_YOUR TASK_.
Continue the news article on Connecticut's aid-in-dying legislation, picking up after its final sentence.

_SOURCE PASSAGE_.
--
Advocates of legislation to allow terminally ill patients to end their lives through medication will launch a renewed campaign next week aimed at shoring up support for a difficult and personal concept weighed by Connecticut lawmakers nearly every year.
Compassion and Choices, an organization that lobbies for the policy often called aid-in-dying, plans to unveil on Wednesday a series of portraits to be displayed at the Legislative Office Building in the state Capitol complex where they may draw the attention of policymakers.
“The portrait and art installation will continue the conversation about the cost of continued inaction on medical aid-in-dying,” Patty McQueen, a spokesperson for the group, said this week.
It’s a conversation lawmakers in Connecticut have been having for over a decade through emotional public hearings on numerous iterations on the concept, all of which have failed at various points in the legislative process.
Although the details of the bills have changed over the years, at its core the policy is meant to permit mentally competent but terminally ill patients a legal option to end their own lives with doctor-prescribed medication rather than endure ongoing pain and suffering. As of last year, nine other states had passed similar laws while another state, Montana, had shielded doctors from prosecution through a state Supreme Court decision.
While supporters say the policy extends a measure of mercy and choice to suffering patients, opponents like the Catholic church and many disability advocates say it amounts to state-sanctioned suicide.
Proponents here in Connecticut point to incremental progress on pushing the bill over the finish line. For the past two years, supporters have passed the bill out of the Public Health Committee only to see it fail due to lack of support in the Judiciary Committee.
This week, Sen. Saud Anwar, a supporter and South Windsor Democrat who co-chairs the Public Health Committee, said he expects to raise the bill again after conferring with the Judiciary Committee’s leadership.
--
_Source data_.
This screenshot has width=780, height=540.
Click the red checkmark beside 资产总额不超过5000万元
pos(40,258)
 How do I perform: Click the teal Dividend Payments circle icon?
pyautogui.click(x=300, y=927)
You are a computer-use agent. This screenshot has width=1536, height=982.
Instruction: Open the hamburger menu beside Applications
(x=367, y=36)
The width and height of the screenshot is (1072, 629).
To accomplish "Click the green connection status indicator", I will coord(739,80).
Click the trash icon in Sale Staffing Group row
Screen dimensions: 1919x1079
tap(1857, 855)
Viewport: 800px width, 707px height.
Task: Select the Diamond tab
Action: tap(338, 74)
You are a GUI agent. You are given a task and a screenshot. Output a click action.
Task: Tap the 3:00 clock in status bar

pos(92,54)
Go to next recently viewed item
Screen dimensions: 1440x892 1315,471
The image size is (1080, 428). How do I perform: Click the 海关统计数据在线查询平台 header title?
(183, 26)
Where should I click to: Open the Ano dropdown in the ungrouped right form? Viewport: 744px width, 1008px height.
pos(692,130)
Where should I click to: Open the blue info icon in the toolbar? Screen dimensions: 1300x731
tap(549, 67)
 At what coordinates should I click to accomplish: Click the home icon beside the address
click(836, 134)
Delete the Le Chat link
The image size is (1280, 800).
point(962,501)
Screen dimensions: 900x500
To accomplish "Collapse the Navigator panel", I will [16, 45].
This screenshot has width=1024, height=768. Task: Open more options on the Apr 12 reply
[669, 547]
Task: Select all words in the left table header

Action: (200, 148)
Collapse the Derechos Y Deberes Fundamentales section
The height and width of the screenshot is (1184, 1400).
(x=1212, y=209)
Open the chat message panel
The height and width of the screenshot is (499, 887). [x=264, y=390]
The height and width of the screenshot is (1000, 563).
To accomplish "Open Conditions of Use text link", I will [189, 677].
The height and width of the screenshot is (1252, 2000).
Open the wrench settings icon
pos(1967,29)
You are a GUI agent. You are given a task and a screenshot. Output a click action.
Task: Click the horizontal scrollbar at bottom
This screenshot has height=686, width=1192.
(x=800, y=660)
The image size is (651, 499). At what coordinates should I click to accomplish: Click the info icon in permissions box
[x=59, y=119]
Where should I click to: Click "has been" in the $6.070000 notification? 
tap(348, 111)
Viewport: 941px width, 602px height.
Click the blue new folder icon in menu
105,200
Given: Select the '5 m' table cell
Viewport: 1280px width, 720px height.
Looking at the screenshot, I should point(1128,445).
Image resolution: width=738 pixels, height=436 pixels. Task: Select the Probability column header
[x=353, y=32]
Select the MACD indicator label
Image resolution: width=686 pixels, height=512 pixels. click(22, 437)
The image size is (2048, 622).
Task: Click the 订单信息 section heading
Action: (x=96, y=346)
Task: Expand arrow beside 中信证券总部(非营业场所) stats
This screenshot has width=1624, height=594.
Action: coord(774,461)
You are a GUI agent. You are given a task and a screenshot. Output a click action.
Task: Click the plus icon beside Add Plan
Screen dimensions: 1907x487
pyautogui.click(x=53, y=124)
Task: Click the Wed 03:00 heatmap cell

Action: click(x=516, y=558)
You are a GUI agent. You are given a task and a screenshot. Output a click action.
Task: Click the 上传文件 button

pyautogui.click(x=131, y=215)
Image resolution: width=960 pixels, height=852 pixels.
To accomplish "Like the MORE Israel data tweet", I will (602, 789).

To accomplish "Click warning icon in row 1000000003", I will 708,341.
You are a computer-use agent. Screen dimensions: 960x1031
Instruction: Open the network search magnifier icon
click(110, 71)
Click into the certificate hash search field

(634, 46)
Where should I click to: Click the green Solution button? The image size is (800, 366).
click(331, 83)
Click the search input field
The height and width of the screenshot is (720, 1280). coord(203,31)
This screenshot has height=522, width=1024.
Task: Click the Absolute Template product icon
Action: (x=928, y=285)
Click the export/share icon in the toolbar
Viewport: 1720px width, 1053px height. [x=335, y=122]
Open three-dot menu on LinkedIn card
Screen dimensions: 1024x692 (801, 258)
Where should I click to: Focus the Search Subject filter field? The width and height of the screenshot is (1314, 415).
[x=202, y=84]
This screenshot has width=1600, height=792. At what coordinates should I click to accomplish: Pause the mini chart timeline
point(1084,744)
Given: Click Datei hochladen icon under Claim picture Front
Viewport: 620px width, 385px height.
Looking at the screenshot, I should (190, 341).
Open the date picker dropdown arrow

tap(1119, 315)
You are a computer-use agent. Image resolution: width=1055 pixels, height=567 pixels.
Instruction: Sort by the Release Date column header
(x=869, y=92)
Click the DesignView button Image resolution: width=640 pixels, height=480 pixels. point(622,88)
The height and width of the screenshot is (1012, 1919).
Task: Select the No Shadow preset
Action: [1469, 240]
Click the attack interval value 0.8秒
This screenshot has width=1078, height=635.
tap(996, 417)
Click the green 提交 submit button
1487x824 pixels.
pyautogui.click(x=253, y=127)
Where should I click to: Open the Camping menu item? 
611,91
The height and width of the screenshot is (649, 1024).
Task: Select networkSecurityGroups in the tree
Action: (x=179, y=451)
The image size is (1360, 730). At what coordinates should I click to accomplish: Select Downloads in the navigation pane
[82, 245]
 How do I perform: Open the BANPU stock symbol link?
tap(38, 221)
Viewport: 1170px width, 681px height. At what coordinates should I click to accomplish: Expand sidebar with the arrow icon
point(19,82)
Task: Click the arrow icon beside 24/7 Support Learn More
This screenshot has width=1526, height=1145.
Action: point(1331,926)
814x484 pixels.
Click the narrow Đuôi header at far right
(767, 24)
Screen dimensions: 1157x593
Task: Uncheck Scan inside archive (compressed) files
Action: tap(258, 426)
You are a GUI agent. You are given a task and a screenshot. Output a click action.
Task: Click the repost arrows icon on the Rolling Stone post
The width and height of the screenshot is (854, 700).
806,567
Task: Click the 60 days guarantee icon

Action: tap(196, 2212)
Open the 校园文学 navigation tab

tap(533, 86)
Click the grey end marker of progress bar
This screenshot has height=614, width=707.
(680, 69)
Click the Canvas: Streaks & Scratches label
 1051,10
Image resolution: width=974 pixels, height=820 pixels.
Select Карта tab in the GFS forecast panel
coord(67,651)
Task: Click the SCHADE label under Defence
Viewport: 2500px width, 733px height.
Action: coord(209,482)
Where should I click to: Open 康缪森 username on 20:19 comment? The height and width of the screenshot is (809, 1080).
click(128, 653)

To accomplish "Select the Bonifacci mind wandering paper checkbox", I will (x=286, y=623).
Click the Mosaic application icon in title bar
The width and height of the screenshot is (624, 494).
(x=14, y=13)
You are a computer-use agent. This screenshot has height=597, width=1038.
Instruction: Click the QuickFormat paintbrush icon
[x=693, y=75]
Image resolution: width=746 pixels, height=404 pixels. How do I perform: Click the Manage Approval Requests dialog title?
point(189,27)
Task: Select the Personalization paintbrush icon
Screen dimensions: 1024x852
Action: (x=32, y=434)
--
_RESULT OF THIS TASK_.
Rep. Jonathan Steinberg, a Westport Democrat and proponent of the bill, said he hoped to see the bill pass through the legislature’s legal committee this year.
“Each year we set our expectations a little higher,” Steinberg said. “There’s a certain amount of obligatory education we need to do for people who have not been familiar with the issue and there are a lot of new members in the legislature as well who may not be as close to this.”
This year Steinberg, who served several sessions as House chair of the Public Health Committee, passed the reins to Rep. Cristin McCarthy Vahey, D-Fairfield. In an interview last week, McCarthy Vahey said that she has felt conflicted about the issue but expected to help move the bill forward.
“It’s certainly [an issue] that I’ve been torn on in the past,” McCarthy Vahey said. “But I recognize and respect that the people of the state — many, if not most — are asking for the ability to make that choice for themselves and that’s really important to me.”
In the past, the bill has prompted support and opposition from both sides of the political aisle. On Monday, Rep. Craig Fishbein, R-Wallingford, recalled feeling supportive of the policy early in his legislative career only to become generally opposed to it after speaking with disability advocates.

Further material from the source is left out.